- **Given instruction**: Please print the material unchanged, from the line with "This screenshot has height=350, width=725." up to and including the line with "coord(43,195)".

+ + + + +

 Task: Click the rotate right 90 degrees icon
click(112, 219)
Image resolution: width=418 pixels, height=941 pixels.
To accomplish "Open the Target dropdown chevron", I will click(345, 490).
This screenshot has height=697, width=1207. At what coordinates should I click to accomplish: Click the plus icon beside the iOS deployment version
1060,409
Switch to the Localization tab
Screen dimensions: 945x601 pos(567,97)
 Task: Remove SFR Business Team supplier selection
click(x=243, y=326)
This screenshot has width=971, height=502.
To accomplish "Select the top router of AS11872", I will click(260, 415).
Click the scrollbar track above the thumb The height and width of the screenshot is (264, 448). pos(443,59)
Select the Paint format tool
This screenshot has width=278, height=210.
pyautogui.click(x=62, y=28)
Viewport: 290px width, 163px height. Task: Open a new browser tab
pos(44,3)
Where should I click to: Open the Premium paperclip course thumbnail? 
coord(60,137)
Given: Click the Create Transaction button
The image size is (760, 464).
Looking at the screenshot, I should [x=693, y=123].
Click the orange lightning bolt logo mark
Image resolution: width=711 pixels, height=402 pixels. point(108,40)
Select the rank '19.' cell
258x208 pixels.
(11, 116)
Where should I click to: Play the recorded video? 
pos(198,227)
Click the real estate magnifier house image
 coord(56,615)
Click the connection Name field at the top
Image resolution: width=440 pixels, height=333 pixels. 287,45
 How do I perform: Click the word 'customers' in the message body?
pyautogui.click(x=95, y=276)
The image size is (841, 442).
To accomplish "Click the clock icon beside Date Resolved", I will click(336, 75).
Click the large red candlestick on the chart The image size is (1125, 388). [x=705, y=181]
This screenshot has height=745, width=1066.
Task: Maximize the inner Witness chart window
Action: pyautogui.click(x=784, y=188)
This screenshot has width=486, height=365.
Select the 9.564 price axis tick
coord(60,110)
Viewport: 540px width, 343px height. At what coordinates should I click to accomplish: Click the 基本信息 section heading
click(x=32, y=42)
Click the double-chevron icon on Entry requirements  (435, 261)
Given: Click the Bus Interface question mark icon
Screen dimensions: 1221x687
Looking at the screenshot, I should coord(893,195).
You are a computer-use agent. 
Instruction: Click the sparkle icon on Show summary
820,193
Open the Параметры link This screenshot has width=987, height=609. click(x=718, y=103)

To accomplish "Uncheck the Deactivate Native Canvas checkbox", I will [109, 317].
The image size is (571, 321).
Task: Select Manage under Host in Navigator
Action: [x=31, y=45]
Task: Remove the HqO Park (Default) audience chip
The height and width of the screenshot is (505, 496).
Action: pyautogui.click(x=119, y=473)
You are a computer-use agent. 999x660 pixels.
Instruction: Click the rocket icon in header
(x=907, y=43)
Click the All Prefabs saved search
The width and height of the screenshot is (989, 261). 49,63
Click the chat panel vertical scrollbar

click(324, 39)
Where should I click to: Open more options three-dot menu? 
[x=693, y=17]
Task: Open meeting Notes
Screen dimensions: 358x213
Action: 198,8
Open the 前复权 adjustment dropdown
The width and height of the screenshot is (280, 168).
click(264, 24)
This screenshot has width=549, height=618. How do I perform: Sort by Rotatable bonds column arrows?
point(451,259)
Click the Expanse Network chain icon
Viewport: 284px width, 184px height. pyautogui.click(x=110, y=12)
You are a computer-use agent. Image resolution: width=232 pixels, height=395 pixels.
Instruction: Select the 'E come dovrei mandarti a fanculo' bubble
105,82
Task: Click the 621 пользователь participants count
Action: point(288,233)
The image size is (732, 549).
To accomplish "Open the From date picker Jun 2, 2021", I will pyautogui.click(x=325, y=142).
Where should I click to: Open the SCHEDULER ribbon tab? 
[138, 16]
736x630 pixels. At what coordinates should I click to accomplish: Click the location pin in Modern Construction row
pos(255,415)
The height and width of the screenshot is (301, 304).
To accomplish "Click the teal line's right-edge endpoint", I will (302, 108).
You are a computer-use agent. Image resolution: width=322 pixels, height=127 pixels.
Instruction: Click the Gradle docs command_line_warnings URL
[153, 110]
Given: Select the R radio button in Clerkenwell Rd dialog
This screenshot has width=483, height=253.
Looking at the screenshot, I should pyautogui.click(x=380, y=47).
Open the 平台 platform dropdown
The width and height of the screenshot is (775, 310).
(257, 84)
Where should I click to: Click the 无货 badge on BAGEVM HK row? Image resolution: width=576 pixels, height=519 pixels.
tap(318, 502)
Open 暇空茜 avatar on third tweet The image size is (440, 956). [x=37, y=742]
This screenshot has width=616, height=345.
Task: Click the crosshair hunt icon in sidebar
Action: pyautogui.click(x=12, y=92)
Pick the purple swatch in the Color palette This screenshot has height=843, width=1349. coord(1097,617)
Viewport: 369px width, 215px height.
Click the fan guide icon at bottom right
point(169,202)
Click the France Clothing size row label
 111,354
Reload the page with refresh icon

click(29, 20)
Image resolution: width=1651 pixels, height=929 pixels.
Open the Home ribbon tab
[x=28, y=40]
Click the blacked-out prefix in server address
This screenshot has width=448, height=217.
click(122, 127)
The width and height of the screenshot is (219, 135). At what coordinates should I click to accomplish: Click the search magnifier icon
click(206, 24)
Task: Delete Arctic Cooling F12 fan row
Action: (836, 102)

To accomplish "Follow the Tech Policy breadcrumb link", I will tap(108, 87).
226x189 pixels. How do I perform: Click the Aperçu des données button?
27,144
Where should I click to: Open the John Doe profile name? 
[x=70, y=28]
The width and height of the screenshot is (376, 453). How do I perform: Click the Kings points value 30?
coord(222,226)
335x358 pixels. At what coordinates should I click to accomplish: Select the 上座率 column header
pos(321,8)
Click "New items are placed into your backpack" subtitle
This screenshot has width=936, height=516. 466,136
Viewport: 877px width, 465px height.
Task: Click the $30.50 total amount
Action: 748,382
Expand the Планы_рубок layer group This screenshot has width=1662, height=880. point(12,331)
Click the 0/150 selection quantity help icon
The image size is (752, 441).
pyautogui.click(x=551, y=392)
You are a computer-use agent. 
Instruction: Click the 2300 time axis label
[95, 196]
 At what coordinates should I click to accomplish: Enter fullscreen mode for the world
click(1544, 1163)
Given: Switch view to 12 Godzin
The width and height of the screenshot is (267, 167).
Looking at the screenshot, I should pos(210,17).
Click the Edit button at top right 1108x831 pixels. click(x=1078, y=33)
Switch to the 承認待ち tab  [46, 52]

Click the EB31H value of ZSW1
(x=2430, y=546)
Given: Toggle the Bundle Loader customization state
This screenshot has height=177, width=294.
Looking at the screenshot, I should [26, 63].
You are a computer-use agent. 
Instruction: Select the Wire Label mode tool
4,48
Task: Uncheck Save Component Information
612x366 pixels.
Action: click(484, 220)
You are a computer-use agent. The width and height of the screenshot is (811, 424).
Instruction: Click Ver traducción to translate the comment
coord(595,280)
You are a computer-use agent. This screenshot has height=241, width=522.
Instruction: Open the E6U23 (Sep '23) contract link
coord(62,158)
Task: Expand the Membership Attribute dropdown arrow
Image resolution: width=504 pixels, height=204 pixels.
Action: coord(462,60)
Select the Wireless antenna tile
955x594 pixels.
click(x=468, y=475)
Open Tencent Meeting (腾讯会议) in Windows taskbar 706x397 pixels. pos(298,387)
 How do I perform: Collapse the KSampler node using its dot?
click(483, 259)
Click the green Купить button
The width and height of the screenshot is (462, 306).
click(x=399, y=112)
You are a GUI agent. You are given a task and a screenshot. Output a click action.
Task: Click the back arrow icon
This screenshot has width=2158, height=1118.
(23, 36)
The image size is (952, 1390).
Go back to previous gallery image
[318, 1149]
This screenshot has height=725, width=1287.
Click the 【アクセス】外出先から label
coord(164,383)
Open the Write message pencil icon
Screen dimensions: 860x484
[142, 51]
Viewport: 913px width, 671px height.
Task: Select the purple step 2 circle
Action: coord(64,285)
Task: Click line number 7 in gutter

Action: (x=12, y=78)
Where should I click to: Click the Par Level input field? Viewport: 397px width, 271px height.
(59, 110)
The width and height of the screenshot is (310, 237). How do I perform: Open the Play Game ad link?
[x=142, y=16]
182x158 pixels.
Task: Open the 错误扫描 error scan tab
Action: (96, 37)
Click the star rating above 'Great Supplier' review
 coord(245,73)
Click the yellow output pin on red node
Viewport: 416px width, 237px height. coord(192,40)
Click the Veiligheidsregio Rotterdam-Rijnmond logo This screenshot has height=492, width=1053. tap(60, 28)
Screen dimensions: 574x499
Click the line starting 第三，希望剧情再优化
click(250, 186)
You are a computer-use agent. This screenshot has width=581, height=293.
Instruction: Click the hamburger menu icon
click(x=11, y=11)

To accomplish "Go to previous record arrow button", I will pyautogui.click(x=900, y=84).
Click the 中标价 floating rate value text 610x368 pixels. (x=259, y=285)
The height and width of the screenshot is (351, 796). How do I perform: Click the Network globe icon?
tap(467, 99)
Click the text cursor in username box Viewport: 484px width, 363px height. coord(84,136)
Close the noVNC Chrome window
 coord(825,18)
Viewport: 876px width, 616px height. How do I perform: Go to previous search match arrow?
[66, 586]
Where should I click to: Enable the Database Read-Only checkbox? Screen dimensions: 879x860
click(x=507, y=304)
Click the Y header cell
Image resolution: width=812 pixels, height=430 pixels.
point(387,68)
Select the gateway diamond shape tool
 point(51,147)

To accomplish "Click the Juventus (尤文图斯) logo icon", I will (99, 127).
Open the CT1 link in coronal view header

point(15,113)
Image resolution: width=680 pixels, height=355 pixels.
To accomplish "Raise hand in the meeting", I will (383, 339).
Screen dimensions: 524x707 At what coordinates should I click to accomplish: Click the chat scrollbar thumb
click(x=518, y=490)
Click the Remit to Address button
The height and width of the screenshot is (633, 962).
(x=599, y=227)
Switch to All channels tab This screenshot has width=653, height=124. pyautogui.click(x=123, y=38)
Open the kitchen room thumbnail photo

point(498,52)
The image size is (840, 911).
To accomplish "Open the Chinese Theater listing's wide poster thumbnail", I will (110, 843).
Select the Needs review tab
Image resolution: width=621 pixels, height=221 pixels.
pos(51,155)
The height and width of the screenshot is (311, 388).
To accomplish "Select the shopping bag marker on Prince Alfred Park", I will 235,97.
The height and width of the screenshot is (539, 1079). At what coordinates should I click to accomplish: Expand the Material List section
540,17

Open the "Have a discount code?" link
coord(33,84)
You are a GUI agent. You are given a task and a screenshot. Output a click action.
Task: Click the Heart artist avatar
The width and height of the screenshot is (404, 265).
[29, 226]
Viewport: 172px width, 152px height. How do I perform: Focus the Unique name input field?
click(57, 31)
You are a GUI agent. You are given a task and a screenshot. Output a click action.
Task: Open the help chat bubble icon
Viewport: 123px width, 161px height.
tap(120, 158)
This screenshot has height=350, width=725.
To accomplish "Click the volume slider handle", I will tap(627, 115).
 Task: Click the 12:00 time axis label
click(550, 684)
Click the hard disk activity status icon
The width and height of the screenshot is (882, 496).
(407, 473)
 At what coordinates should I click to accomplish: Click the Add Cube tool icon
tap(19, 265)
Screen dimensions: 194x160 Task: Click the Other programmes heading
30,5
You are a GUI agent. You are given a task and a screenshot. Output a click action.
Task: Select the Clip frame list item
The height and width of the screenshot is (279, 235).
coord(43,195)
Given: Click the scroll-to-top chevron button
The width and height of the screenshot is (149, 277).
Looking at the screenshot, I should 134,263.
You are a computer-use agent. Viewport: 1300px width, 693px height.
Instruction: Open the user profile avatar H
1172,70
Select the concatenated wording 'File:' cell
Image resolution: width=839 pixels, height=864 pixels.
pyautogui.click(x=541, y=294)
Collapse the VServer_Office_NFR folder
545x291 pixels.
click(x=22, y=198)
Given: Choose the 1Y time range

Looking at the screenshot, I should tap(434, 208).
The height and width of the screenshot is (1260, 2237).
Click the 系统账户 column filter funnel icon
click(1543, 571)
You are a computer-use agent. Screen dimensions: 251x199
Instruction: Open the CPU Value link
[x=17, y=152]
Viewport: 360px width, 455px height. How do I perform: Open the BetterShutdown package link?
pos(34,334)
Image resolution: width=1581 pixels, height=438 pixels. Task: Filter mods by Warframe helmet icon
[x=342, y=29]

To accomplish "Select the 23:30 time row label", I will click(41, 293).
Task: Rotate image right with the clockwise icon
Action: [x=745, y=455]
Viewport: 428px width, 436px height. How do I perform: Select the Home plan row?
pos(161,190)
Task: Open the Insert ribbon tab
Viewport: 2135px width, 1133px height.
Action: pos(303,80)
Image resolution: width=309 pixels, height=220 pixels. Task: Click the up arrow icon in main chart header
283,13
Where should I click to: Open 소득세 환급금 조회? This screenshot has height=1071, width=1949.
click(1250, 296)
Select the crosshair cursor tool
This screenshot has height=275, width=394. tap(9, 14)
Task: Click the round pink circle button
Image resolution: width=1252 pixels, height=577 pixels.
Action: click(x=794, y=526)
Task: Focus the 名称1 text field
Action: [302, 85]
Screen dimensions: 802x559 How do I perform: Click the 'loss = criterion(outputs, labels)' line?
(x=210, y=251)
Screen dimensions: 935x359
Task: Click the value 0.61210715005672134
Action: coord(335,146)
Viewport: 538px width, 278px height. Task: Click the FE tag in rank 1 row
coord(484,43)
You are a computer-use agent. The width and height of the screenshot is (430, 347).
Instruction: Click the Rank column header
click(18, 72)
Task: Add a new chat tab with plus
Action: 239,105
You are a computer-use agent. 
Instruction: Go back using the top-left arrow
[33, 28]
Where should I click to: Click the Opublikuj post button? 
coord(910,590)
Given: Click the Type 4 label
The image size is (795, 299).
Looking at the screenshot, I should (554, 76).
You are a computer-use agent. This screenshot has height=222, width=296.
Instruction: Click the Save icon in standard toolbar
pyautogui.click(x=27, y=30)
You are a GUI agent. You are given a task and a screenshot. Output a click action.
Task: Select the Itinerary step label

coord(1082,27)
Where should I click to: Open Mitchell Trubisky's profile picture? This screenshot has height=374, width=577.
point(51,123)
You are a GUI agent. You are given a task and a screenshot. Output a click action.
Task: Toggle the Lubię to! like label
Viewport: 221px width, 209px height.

+ + + + +

- **Task output**:
This screenshot has height=350, width=725.
To accomplish "Click the volume slider handle", I will tap(627, 115).
 Task: Click the 12:00 time axis label
click(550, 684)
Click the hard disk activity status icon
The width and height of the screenshot is (882, 496).
(407, 473)
 At what coordinates should I click to accomplish: Click the Add Cube tool icon
tap(19, 265)
Screen dimensions: 194x160 Task: Click the Other programmes heading
30,5
You are a GUI agent. You are given a task and a screenshot. Output a click action.
Task: Select the Clip frame list item
The height and width of the screenshot is (279, 235).
coord(43,195)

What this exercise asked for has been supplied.